Time on the machines at ALCF—the Mira supercomputer, as well as the Cetus and Vesta computers, used for experimental and developmental projects—is made via three programs. INCITE (Innovative and Novel Computational Impact on Theory and Experiment), which covers “flagship” projects which wouldn’t be possible anywhere else; ASCR Leadership Computing Challenge (ALCC), which covers projects that are central to the DOE’s own mission; and Director’s Discretionary, a catchall for developmental projects that will later compete for the other two categories, training exercises, proof of concept simulations, and the like. ALCF also has the Early Science Program, which grants time to users on the newest deployed systems while the facility shake it down, and the Data Science Program, which targets big data problems.
The traditional use model for supercomputing, said Riley, was that a researcher would run a simulation generate data and bring it back to their home institution. While many users still do that, others are using supercomputers in new ways, such as using the machines for complex workflows (like machine learning) or streaming experimental data. Riley shared some highlights of research done at ALCF, such as simulating combustion in an engine and studying superconductivity. All were consequential projects, but none were “traditional.”

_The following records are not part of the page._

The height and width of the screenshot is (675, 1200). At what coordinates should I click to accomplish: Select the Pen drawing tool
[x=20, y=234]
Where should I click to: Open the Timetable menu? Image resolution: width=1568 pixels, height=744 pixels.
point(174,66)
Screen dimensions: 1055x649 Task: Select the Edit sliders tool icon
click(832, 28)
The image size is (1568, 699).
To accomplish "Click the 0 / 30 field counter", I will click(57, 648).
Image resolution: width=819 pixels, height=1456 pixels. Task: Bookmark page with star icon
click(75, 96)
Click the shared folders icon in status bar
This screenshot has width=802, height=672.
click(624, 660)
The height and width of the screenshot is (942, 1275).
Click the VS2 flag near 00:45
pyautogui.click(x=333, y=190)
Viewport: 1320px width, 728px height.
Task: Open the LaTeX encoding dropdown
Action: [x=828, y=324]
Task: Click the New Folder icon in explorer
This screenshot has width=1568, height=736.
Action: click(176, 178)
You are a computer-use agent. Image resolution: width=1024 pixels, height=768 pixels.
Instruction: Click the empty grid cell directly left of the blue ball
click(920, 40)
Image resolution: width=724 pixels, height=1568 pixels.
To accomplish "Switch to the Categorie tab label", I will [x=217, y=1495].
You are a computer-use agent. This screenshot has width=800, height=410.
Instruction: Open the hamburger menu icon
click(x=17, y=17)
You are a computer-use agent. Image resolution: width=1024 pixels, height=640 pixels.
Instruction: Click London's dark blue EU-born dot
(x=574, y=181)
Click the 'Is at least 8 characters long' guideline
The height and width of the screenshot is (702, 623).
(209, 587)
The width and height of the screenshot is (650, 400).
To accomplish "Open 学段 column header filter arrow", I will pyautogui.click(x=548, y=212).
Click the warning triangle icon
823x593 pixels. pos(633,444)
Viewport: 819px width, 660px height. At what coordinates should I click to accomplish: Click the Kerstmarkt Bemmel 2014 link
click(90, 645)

It’s not just the ways researchers use the computers that are changing, either. “We’re seeing changes at all levels of HPC,” Riley said. Node capabilities are growing swiftly, but node interconnects are not. Memory architecture is changing for the first time in decades—future nodes architecture will have memory hierarchies to deliver the needed capacity for growing scientific demands. Meanwhile, common programming languages like Fortran and C++ and models like MPI were designed for another era, when FLOPs, not bandwidth, were scarce, and power was something controlled by operations, not as part of the software. New methods and approaches need to be developed, and outmoded paradigms need to be updated.
Adapting older methods and technology to the exascale will be hard, she admits, but ALCF is working hard to make sure applications can evolve and make that transition. “I promise you they can, and they will,” she said. “I absolutely promise you.”